I'm trying to train a Convolutional Neural Network for image recognition on a training set 1500 images with 15 categories. I've been told that, with this architecture and initial weights drawn from a Gaussian distribution with a mean of 0 and a standard deviation of 0.01 and the initial bias values to 0, with the proper learning rate it should achieve an accuracy of around 30%.
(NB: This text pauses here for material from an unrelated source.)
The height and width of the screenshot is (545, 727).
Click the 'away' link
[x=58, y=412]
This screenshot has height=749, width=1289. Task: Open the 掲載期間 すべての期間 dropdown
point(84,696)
However, it doesn't learn anything at all: the accuracy is similar to the one of a random classifier and the weights after training still follow a normal distribution. What am I doing wrong?
This is the NN
class simpleCNN(nn.Module):
def __init__(self):
super(simpleCNN,self).__init__() #initialize the model
self.conv1=nn.Conv2d(in_channels=1,out_channels=8,kernel_size=3,stride=1) #Output image size is (size+2*padding-kernel)/stride -->62*62
self.relu1=nn.ReLU()
self.maxpool1=nn.MaxPool2d(kernel_size=2,stride=2) #outtput image 62/2-->31*31
self.conv2=nn.Conv2d(in_channels=8,out_channels=16,kernel_size=3,stride=1) #output image is 29*29
self.relu2=nn.ReLU()
self.maxpool2=nn.MaxPool2d(kernel_size=2,stride=2) #output image is 29/2-->14*14 (MaxPool2d approximates size with floor)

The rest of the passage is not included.